Does Beautiful Code Matter? We think, So…
Nicholas Vaidyanathan · Doctor of Philosophy, Computer Science · Arizona State University · December 2018
Chair: Dr. James Collofello. Committee: Dr. Robert Atkinson, Dr. Hessam Sarjoughian, Dr. Hasan Davulcu.
Abstract
In this dissertation, I explored the state of the literature of software engineering and found that while multiple schools of thought exist, most practitioners argue there is no consensus on a theory to guide software engineering (Briand 2012; Johnson, Ekstedt, and Jacobson 2012; Jacobson and Spence 2009). Agile practitioners have developed a set of guiding principles and tools commonly advocated in industry such as the SOLID design principles for writing code, but these remain experiential rather than experimentally verified.
Cognitive Science developed a theoretical framework for guiding the development of curricular material called Cognitive Load Theory (CLT)(Sweller 1988; Sweller and Chandler 1991). CLT derives from the earliest discoveries of neuroscience (MILLER 1956), its central precepts involve the design of instructional content and arrangement in a way that is cognitively available. CLT seeks to understand the human memory model, specifically the limits of short-term “working memory” (Baddeley 2003), and optimize content for memorability.

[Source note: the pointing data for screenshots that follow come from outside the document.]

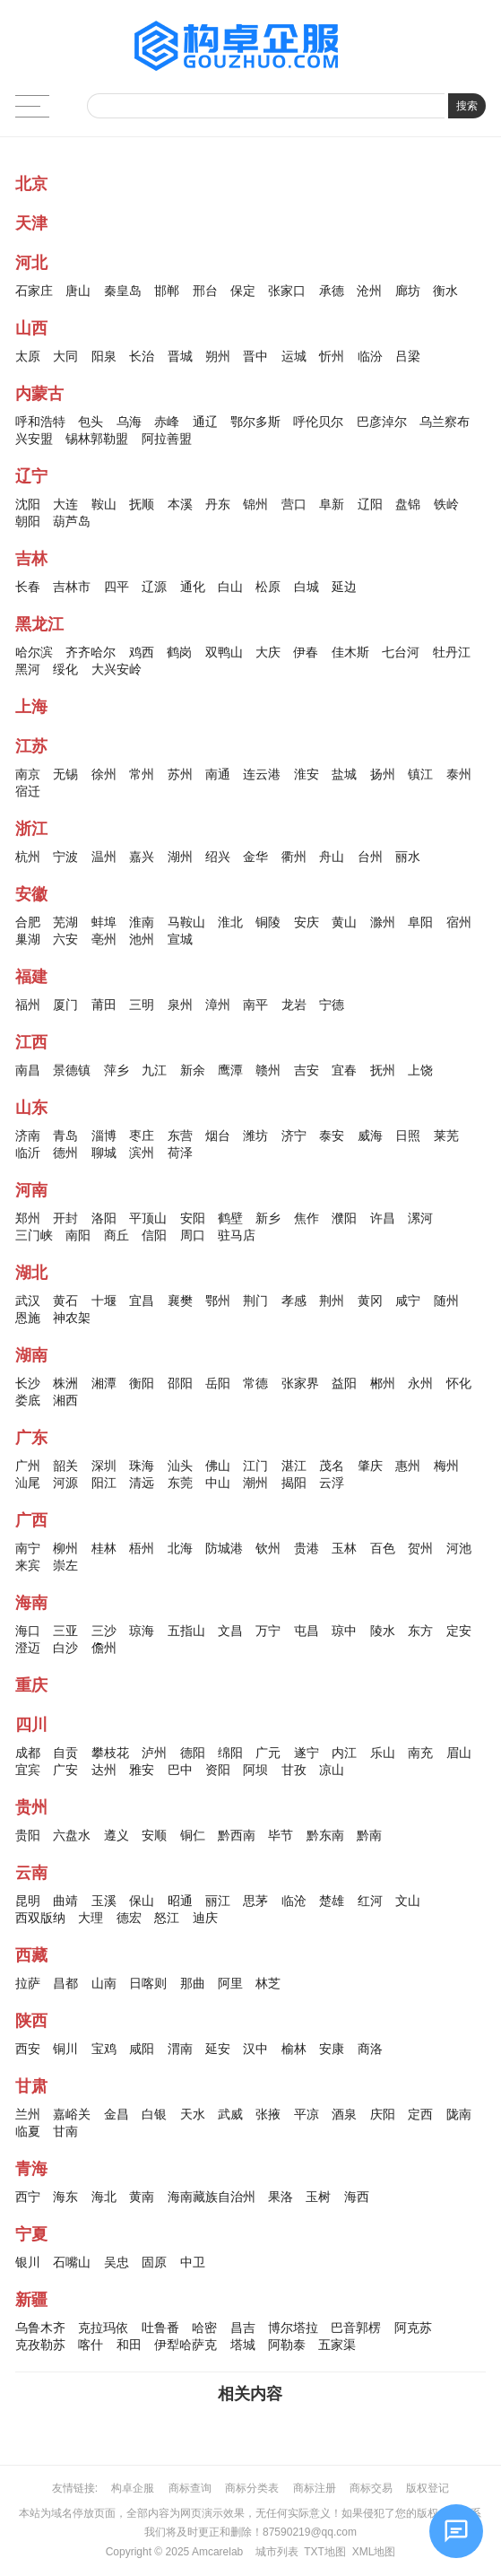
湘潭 (104, 1383)
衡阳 (141, 1383)
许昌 (382, 1218)
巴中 (180, 1769)
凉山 (331, 1769)
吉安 (306, 1070)
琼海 (141, 1630)
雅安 (141, 1769)
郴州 (382, 1383)
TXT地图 (325, 2552)
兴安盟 (34, 438)
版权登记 (427, 2488)
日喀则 (148, 1983)
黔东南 (325, 1835)
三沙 (104, 1630)
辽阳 (370, 504)
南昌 (27, 1070)
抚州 (382, 1070)
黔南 (369, 1835)
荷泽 (180, 1152)
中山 (217, 1482)
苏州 (180, 774)
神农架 (72, 1317)
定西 (420, 2114)
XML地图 (374, 2552)
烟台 (217, 1135)
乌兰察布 (444, 421)
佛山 (217, 1465)
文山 (407, 1900)
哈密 (204, 2327)
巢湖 (27, 939)
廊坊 (407, 290)
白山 (230, 586)
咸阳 (141, 2048)
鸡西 (141, 652)
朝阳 (27, 521)
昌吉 (242, 2327)
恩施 (27, 1317)
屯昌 (306, 1630)
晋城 (180, 356)
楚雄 (331, 1900)
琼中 (344, 1630)
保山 (141, 1900)
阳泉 (104, 356)
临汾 (370, 356)
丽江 (217, 1900)
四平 (116, 586)
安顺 (154, 1835)
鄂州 (217, 1300)
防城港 (224, 1548)
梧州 (141, 1548)
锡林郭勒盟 (96, 438)
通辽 (205, 421)
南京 (27, 774)
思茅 (255, 1900)
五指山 (186, 1630)
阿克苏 (413, 2327)
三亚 (65, 1630)
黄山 (344, 922)
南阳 (78, 1235)
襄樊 (180, 1300)
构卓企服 (132, 2488)
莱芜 (446, 1135)
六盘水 (72, 1835)
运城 (294, 356)
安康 (331, 2048)
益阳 (344, 1383)
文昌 (230, 1630)
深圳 (104, 1465)
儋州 (104, 1647)
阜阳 (420, 922)
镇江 (420, 774)
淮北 (230, 922)
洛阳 (104, 1218)
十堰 (104, 1300)
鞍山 (104, 504)
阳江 (104, 1482)
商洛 (370, 2048)
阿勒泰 (287, 2344)
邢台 (205, 290)
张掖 (268, 2114)
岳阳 (217, 1383)
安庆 (306, 922)
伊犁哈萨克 (185, 2344)
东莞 (180, 1482)
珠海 (141, 1465)
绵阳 (230, 1752)
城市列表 (276, 2552)
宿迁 (27, 791)
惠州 (407, 1465)
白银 (154, 2114)
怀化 (458, 1383)
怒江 (166, 1917)
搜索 (467, 106)
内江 (344, 1752)
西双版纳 (40, 1917)
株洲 (65, 1383)
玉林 (344, 1548)
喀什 (90, 2344)
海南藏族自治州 (211, 2196)
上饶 (420, 1070)
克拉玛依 (103, 2327)
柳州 (65, 1548)
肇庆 (370, 1465)
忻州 (331, 356)
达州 (104, 1769)
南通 (217, 774)
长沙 (27, 1383)
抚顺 (141, 504)
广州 (27, 1465)
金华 (255, 856)
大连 (65, 504)
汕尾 (27, 1482)
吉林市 (72, 586)
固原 (154, 2262)
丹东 (217, 504)
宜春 (344, 1070)
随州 (446, 1300)
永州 (420, 1383)
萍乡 (116, 1070)
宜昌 (141, 1300)
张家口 (287, 290)
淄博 (104, 1135)
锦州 (255, 504)
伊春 (305, 652)
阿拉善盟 (167, 438)
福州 (27, 1004)
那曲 (192, 1983)
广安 (65, 1769)
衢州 (294, 856)
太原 (27, 356)
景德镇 (72, 1070)
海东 (65, 2196)
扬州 (382, 774)
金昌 (116, 2114)
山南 (104, 1983)
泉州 (180, 1004)
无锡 (65, 774)
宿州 (458, 922)
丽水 (407, 856)
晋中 (255, 356)
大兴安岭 (116, 669)
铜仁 (192, 1835)
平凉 (306, 2114)
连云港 (262, 774)
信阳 (154, 1235)
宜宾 (27, 1769)
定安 (458, 1630)
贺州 (420, 1548)
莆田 (104, 1004)
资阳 (217, 1769)
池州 (141, 939)
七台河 (400, 652)
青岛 (65, 1135)
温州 (104, 856)
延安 (217, 2048)
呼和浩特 (40, 421)
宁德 (331, 1004)
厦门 (65, 1004)
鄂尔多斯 (255, 421)
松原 (268, 586)
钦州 (268, 1548)
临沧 (294, 1900)
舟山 (331, 856)
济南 (27, 1135)
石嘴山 (72, 2262)
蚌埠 (104, 922)
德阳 (192, 1752)
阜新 (331, 504)
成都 (27, 1752)
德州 (65, 1152)
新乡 (268, 1218)
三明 (141, 1004)
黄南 (141, 2196)
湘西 (65, 1400)
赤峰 (166, 421)
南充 (420, 1752)
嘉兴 (141, 856)
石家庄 (34, 290)
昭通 (180, 1900)
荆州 (331, 1300)
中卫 (192, 2262)
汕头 (180, 1465)
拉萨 (27, 1983)
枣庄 (141, 1135)
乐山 (382, 1752)
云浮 (331, 1482)
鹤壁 (230, 1218)
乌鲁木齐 (40, 2327)
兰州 (27, 2114)
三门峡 (34, 1235)
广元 (268, 1752)
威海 (370, 1135)
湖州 (180, 856)
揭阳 (294, 1482)
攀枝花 (110, 1752)
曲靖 (65, 1900)
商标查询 (190, 2488)
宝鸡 (104, 2048)
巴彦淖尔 (382, 421)
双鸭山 (224, 652)
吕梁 (407, 356)
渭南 (180, 2048)
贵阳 (27, 1835)
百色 (382, 1548)
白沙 (65, 1647)
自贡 (65, 1752)
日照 (407, 1135)
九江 (154, 1070)
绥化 (65, 669)
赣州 (268, 1070)
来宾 (27, 1565)
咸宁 (407, 1300)
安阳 (192, 1218)
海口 (27, 1630)
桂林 (104, 1548)
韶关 (65, 1465)
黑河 (27, 669)
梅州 (446, 1465)
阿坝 (255, 1769)
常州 (141, 774)
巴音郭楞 (356, 2327)
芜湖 (65, 922)
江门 (255, 1465)
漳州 (217, 1004)
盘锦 (407, 504)
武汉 (27, 1300)
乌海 (129, 421)
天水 (192, 2114)
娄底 (27, 1400)
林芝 (268, 1983)
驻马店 (236, 1235)
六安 (65, 939)
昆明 (27, 1900)
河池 (458, 1548)
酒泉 (344, 2114)
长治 (141, 356)
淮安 (306, 774)
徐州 (104, 774)
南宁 (27, 1548)
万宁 (268, 1630)
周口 (192, 1235)
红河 (370, 1900)
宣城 (180, 939)
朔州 (217, 356)
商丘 (116, 1235)
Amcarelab (217, 2552)
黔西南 (236, 1835)
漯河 (420, 1218)
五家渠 (337, 2344)
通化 (192, 586)
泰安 (331, 1135)
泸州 (154, 1752)
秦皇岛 (123, 290)
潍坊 (255, 1135)
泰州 (458, 774)
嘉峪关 (72, 2114)
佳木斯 (350, 652)
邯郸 (166, 290)
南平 (255, 1004)
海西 (356, 2196)
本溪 (180, 504)
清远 (141, 1482)
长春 (27, 586)
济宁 (294, 1135)
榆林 (294, 2048)
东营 (180, 1135)
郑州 (27, 1218)
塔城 (242, 2344)
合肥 (27, 922)
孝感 (294, 1300)
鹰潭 (230, 1070)
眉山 (458, 1752)
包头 (90, 421)
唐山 (78, 290)
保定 (242, 290)
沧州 (369, 290)
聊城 (104, 1152)
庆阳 (382, 2114)
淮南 (141, 922)
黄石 (65, 1300)
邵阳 (180, 1383)
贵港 (306, 1548)
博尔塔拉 (293, 2327)
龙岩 (294, 1004)
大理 (90, 1917)
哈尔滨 (34, 652)
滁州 (382, 922)
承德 (331, 290)
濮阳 (344, 1218)
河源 (65, 1482)
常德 (255, 1383)
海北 (104, 2196)
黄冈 (370, 1300)
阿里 (230, 1983)
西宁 (27, 2196)
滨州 (141, 1152)
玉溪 (104, 1900)
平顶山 (148, 1218)
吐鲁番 (160, 2327)
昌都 (65, 1983)
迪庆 (205, 1917)
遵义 (116, 1835)
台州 (370, 856)
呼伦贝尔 (318, 421)
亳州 (104, 939)
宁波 (65, 856)
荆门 (255, 1300)
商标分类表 (252, 2488)
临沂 (27, 1152)
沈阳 (27, 504)
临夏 (27, 2131)
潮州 (255, 1482)
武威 (230, 2114)
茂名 (331, 1465)
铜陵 (268, 922)
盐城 (344, 774)
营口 (294, 504)
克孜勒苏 (40, 2344)
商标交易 (371, 2488)
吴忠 (116, 2262)
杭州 (27, 856)
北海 (180, 1548)
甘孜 (294, 1769)
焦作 (306, 1218)
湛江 (294, 1465)
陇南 (458, 2114)
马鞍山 (186, 922)
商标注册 (314, 2488)
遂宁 (306, 1752)
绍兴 (217, 856)
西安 (27, 2048)
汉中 (255, 2048)
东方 (420, 1630)
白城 (306, 586)
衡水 (445, 290)
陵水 (382, 1630)
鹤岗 (179, 652)
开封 (65, 1218)
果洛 (280, 2196)
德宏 (129, 1917)
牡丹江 (452, 652)
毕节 (280, 1835)
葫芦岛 (72, 521)
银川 (27, 2262)
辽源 (154, 586)
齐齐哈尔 (90, 652)
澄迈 (27, 1647)
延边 (344, 586)
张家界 (300, 1383)
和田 (129, 2344)
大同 (65, 356)
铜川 (65, 2048)
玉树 (318, 2196)
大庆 (268, 652)
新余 (192, 1070)
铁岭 (446, 504)
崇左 (65, 1565)
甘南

CLT has been effectively applied in a variety of instructional materials and verified via lab experiments since the in 1970s.
Software is essentially a concretion of a programmer’s understanding of the world to create emergent behavior. The core activity of programming is the organization and arrangement of information as realized in data structures and algorithms. Software has explored the complexity of this practice through a variety of metrics, some of which include McCabe’s Complexity Metrics (McCabe 1976), Halstead’s Software Science (Halstead 1977), Albrecht’s Function Points (Albrecht and Gaffney 1983), and Wang’s Cognitive Complexity Metrics (Wang 2009; Shao and Wang 2003). I found no examples of known metrics that leveraged CLT in their development.
My work explores a conceptual link between CLT and software engineering best practices. I provide a partial mapping of refactoring techniques and SOLID principles to CLT principles. This link moves software engineering towards a theoretical framework based on human cognition. This dualistic tie can help both fields. Instructional Designers can organize webs of content according to distributed systems design principles, while software engineers can leverage principles backed by a theoretical framework, experimental approach, and known principles of human cognition.
I designed an experiment that explored the effects of applying these principles on an established software library. I measured the perceived cognitive load, time to debug/mean-time to resolution, and defects introduced via broken tests using a 2x2 Factorial Design with experienced and novice software engineers. With a sample size of n=188, I measured that the average mean time to resolution and number of bugs reported by both experienced and novice programmers. I found that the mean time to resolution and introduced defect rate is less for both experienced and novice developers when debugging the refactored code, aligning with concepts from Cognitive Load Theory. I also find that those programmers reported less perceived cognitive load.
Agile design principles combined with the precepts of Cognitive Load Theory can produce software that is measurably easier to debug and understand. Augmenting known refactoring patterns with additional heuristics–such as managing the size of classes and methods to around Miller’s Magic Number and naming concepts according to their usage– produces novel software architectural principles as a consequence of this work. This has implications on Cognitive Load as a measurement for and conceptual backbone of technical debt. Future work should probe advanced ways of measuring cognitive load and programmer experience and the effect of programming language and domain.
This research provides a significant contribution by applying concepts and experimental design from CLT to software engineering. The study measurably shows that code refactored according to specific principles designed to manage cognitive load results in software that is better understood and easier to debug. Looking at code comprehensibility for programmers through the lens of CLT may lead to new techniques of quantifying readability and analyzing technical debt.